----- Texto de estudo
Segundo os censos de 2021, há 94.997 pessoas de ascendência sérvia na Austrália. A meio mundo de distância de Belgrado, Melbourne voltou a ser, desde o primeiro momento, terreno amigável para Djokovic. A entrada em court, com gritos de apoio e o vermelho, o azul e o branco ondulando nas bancadas, dissipou dúvidas quanto ao apoio que Nole terá durante a quinzena em que procurará o 22.º major da carreira.
As rondas inaugurais de um Grand Slam são, para colossos como o sérvio, quase como um contra-relógio. Não parecendo, na maior parte das vezes, estar em causa quem vencerá o duelo, a questão fundamental reside em saber quanto tempo se estará em campo. Reduzir essa quantidade ao menor possível é fundamental para reduzir o desgaste que poderá vir a ser pago mais à frente.
----------
O que fazer =
#1 De acordo com o texto sobre Djokovic em Melbourne, quantas pessoas de ascendência sérvia viviam na Austrália segundo os censos de 2021?
#2 Reproduza o trecho do texto sobre Djokovic em Melbourne, começando em "Segundo os censos" e seguindo até "major da carreira.".
----- Registos fornecidos
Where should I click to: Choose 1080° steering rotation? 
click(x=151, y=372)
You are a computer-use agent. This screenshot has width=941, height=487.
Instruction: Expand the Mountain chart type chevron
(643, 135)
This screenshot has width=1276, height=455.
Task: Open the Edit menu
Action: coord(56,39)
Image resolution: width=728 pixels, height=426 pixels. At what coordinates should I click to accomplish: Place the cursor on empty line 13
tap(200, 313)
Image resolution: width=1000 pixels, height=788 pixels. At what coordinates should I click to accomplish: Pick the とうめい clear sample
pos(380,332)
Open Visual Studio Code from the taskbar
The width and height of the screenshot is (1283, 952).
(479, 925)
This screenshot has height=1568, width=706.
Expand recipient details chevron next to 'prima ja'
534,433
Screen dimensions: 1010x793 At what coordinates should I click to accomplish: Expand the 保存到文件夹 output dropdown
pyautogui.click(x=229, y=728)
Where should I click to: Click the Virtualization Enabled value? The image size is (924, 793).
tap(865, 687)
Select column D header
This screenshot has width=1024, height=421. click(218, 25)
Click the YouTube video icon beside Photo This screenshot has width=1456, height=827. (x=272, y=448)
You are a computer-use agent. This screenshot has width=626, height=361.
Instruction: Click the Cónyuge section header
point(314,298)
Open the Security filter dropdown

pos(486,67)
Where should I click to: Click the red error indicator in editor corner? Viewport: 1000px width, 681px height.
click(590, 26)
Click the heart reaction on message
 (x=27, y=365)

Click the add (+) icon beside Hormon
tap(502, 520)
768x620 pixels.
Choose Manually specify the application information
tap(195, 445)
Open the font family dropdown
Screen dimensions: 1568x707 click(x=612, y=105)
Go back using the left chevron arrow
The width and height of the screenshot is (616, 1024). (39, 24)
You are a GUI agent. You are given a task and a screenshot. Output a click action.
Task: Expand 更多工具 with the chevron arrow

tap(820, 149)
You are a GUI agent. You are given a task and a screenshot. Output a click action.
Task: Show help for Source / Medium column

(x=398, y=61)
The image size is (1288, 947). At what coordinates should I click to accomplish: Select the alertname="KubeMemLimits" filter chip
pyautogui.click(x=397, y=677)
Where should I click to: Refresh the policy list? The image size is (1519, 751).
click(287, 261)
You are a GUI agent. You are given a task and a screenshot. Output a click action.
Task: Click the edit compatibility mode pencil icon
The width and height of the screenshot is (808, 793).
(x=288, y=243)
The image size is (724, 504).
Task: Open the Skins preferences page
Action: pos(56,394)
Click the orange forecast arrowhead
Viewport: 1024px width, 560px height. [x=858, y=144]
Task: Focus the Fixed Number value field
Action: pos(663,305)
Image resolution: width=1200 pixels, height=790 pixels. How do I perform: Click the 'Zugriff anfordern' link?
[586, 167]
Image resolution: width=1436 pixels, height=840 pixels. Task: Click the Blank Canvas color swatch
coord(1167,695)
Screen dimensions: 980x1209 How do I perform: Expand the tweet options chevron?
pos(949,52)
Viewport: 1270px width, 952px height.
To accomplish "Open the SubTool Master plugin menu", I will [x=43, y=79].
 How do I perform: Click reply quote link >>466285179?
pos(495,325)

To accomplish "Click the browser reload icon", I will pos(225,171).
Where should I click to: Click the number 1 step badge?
----------
Respostas =
#1 Havia 94.997 pessoas de ascendência sérvia na Austrália.

#2
Segundo os censos de 2021, há 94.997 pessoas de ascendência sérvia na Austrália. A meio mundo de distância de Belgrado, Melbourne voltou a ser, desde o primeiro momento, terreno amigável para Djokovic. A entrada em court, com gritos de apoio e o vermelho, o azul e o branco ondulando nas bancadas, dissipou dúvidas quanto ao apoio que Nole terá durante a quinzena em que procurará o 22.º major da carreira.